Fix tflops glu computation #283

Closed Muennighoff closed 2 years ago

Muennighoff commented 2 years ago

From Efficient Large-Scale Language Model Training on GPU Clusters Using Megatron-LM:

A 𝐴𝑚×𝑘 ×𝑋𝑘×𝑛 matrix multiplication requires 2𝑚 ×𝑘 ×𝑛 FLOPs

The feed-forward network increases the hidden size to 4ℎ and then reduces it back to ℎ; this requires 16𝐵𝑠ℎ^2 FLOP

We know that

Normal
(b, s, h) * (h, h*4)
SwiGLU
(b, s, h) * (h, h*8)

Hence

B*(2 * s * h * (h*4)) = b*(8sh^2) = 8bsh^2 -> * 2 for downscaling again -> 16bsh^2 (This turns then into 24𝐵𝑠ℎ^2 + 4𝐵𝑠2ℎ + ... with some additional operations, see the paper)

B*(2 * s * h * (h*8)) = b*(16sh^2) = 16bsh^2 (upscaling) + SwiGLU + 8bsh^2 (downscaling)-> 24bsh^2 (-> We need to add 8, thus 32𝐵𝑠ℎ^2 + 4𝐵𝑠2ℎ + ...)

I.e. we need to increase the coefficient by 8.

The SwiGLU operation also adds another 0.5*bsh*8 I think, but ignoring them here for simplicity. Kudos to @DanielHesslow!

thomasw21 commented 2 years ago

This seems indeed correct, though I would suggest we have a more transparent computation of flops (ie decompose 24 and 32 into the individual components: query key value, output attention, MLP ...). WDYT @stas00 ?

(also think we should remove the swiglu operator as the previous part did not take in account relu activation which seems reasonnable)

stas00 commented 2 years ago

Thank you, @Muennighoff - could you please adjust the math in the OP - I think there are a few h2 and 2h when h^2 was probably meant?

I would suggest we have a more transparent computation of flops (ie decompose 24 and 32 into the individual components: query key value, output attention, MLP ...).

sure, if it's not too much trouble. and adding comments to where the numbers come from? similar to what OP did?

Muennighoff commented 2 years ago

Thank you, @Muennighoff - could you please adjust the math in the OP - I think there are a few h2 and 2h when h^2 was probably meant?

I would suggest we have a more transparent computation of flops (ie decompose 24 and 32 into the individual components: query key value, output attention, MLP ...).

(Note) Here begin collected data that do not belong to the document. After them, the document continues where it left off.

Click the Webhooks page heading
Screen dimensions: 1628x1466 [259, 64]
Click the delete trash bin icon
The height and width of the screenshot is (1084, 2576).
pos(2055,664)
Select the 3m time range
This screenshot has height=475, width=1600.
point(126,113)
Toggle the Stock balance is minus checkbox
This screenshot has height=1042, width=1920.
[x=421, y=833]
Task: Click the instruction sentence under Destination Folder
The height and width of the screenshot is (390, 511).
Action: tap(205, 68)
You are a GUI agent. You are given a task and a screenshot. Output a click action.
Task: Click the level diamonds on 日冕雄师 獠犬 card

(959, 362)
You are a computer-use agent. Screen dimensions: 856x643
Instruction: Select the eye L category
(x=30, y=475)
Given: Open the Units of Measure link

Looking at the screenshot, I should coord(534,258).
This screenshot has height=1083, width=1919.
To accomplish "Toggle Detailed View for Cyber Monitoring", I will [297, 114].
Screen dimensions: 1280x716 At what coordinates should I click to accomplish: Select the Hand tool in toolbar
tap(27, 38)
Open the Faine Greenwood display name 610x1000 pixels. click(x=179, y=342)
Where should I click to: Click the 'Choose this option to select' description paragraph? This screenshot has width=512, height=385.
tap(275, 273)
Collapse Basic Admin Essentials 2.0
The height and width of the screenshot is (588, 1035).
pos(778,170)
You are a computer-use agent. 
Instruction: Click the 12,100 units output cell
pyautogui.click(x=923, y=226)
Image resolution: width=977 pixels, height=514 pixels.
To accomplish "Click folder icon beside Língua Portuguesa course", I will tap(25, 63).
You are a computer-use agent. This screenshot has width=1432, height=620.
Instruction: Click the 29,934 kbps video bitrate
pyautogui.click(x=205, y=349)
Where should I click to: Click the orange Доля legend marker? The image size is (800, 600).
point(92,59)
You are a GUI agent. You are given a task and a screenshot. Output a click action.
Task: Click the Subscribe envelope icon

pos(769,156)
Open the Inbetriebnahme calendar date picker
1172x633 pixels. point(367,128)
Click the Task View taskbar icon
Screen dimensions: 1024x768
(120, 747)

sure, if it's not too much trouble. and adding comments to where the numbers come from? similar to what OP did?

Standardized to h^2 everywhere 👍 I added a link to this PR & a brief explanation in the code. I think given that it also links to the paper it is fine to leave it as is? I think I can't explain it better than the paper, so people are best of reading it there.